Quality Professional - Commercial Product Quality

Job description:

· Evaluate safety complaint escalations, assess and make decisions on medical device reporting [Medical Device Report (MDR)-MedWatch Form 3500A], in accordance with 21 CFR 803, and documenting those decisions.

· File MDRs when needed and communicate (as appropriate) to the EU Authorized Representative or Regional Unit.

· Work with members of other teams to review, assess, and close potentially adverse events (pMDRs), including MDR reporting related to Laboratory Diagnostics (LD) BA product lines.

· Provide support in all areas associated with Medical Device Report (MDR) / Medical Device Vigilance Report (MDVR) / Medical Device Problem Report (MDPR-Canada) reporting and trending.

· In addition, support the Commercial Product Quality (CPQ) department when working on post market LD product line issues.

· Provide CPQ support for LD Product Health Teams.

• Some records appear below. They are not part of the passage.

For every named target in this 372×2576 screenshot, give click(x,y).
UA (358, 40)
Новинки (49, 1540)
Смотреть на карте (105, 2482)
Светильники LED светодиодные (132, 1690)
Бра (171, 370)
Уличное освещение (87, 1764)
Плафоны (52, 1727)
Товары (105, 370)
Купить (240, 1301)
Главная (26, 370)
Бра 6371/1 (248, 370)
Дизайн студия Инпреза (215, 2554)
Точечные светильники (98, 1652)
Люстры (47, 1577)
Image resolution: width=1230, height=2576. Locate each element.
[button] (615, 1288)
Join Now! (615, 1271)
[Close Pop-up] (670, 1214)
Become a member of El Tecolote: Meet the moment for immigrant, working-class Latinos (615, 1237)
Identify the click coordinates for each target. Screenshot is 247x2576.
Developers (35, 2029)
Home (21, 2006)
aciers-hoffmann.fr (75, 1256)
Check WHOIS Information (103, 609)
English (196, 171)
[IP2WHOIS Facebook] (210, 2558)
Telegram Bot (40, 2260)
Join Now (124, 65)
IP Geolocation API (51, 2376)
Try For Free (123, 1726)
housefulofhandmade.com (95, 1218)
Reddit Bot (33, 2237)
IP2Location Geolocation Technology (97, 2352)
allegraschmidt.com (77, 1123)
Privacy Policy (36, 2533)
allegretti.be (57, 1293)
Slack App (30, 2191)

· Display of a high level of critical thinking in bringing successful resolution to high-impact, complex, and/or cross-functional problems is expected.

· Demonstrate a significant knowledge of organization's business practices and issues faced and contributions to problem resolution of those issues.

· Display an understanding of clinical laboratory in-vitro diagnostics testing

Requirements:

· 2-3 years of experience with Medical Device Reporting (US and Outside of the US).

· Good writing, communication and organizational skills necessary.

· Education: BS/BA in related discipline, or advanced degree, where required, or equivalent combination of education and experience. Certification may be required in some areas.

Key Working Relationships: Primarily intra organizational contacts and external contacts.